Each state has a law governing HIV testing. About half of the states require patient informed consent while the other half have what is termed “deemed consent.” Deemed consent means that the state has deemed the patient’s consent if there has been a health-care worker exposure. in 2006, the CDC published new guidelines for HIV testing. In these guidelines they outlined a new approach to testing patients in all healthcare settings.

A key statement in these guidelines was a “separate written consent for HIV testing should not be required; general consent for medical care should be considered sufficient to encompass consent for HIV testing.” These guidelines also state that prevention counseling should not be required with HIV diagnostic testing or as part of HIV screening programs in healthcare settings. As a result of this publication, many medical facilities have added a statement on general consent to their form for authorization for care. With this in place, previous issues of consent and counseling can be eliminated.  However, there may be conflicts with some state testing laws.

Washington state has updated their state HIV testing law. This should lead the way for other states to follow. The new section of Washington state Senate Bill 6580 states “The legislature finds that great advances have been made in medical technology and treatment of the human immunodeficiency virus (HIV). HIV is treatable and a person living with HIV can lead a relatively healthy life, if they have access to health care and are able to achieve viral suppression. Additionally, if a person’s virus is undetectable, he or she is unable to transmit the virus. It is critical that people are tested for HIV. Therefore, the legislature finds that any and all barriers to HIV testing must be removed.” This law removed the requirement for HIV testing – consent and HIV testing opt out screening.  This is in keeping with the current science and recommend practice.

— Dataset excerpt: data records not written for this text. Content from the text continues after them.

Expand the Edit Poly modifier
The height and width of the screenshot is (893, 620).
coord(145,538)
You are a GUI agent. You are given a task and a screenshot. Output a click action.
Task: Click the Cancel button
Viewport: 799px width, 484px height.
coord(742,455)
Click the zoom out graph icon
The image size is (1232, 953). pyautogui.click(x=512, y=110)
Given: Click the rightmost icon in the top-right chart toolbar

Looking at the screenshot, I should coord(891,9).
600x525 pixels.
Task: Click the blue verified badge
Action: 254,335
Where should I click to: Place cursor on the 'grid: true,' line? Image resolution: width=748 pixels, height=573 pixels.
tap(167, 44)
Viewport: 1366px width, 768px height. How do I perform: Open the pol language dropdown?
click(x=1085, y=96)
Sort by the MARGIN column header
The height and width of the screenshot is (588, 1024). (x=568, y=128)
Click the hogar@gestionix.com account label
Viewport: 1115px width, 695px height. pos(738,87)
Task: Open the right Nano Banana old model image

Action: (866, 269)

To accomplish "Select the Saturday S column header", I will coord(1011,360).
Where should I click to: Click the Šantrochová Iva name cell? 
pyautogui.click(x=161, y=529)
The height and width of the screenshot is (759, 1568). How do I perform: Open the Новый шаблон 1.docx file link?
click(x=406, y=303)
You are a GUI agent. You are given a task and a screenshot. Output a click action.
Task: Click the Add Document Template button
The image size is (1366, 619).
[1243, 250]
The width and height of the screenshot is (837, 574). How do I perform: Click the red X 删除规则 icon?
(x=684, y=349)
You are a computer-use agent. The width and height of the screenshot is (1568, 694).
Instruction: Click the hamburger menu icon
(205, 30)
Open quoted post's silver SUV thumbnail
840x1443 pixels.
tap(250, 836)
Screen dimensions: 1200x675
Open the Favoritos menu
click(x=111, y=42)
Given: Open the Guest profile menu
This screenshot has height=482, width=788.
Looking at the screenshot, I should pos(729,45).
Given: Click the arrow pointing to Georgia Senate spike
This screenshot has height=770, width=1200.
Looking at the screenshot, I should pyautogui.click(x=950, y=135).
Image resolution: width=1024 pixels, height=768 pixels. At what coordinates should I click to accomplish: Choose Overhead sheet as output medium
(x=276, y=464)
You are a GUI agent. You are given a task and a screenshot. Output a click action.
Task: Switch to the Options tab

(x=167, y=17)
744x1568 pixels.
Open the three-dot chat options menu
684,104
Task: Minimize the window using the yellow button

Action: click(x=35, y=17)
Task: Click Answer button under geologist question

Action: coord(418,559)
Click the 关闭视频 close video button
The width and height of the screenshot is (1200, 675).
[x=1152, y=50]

With all of this new and exciting news , it should be noted that on September 5, 2019 the CDC published that “occupationally acquired HIV would be considered a rare event.” It is important also to note that the number of healthcare workers with occupationally acquired HIV infection has not changed. From 1985 to 2019, there have been no new reported cases of occupational transmission. The last documented case of occupationally acquired HIV infection was reported in 1999.

The CDC is now requesting that HIV testing become a routine part of healthcare. This would assist in identification of persons who are not aware of their infection and get them started on treatment. This would benefit patients as well as care providers.

References

1. The History of HIV and AIDS in the United States, Healthline ,January, 2018.

2. Ryan White Care Act PL 101-381, Enacted by the U.S. Congress, 1990.

3. Updated U.S. Public Health Service Guidelines for the Management of Occupational Exposures to Human Immunodeficiency Virus and Recommendations for Postexposure Prophylaxis. David T. Kuhar, MD;1 David K. Henderson, MD;2 Kimberly A. Struble, PharmD;3 Walid Heneine, PhD;4 Vasavi Thomas, RPh, MPH; Laura W. Cheever, MD, ScM; Ahmed Gomaa, MD, ScD, MSPH; Adelisa L. Panlilio, MD; for the US Public Health Service Working Group.

4. Michael Shernoff and Raymond A. Smith, HIV Treatments: A History of Scientific Advance, The Body, July, 2001.

5. HIV Treatment and an undetectable viral load to prevent HIV transmission, CATIE, December, 2018.

6. PEP Quick Guide for Occupational Exposures, Clinician Consultation Center, January 1, 2018

7. Revised Recommendations for HIV Testing of Adults, Adolescents, and Pregnant Women in Health-Care Settings, MMWR, September 22, 2006/55(RR14):1-17

8. New Law Removes Barrier to Routine HIV Testing in Washington, Senate Bill 5680, March 21, 2018.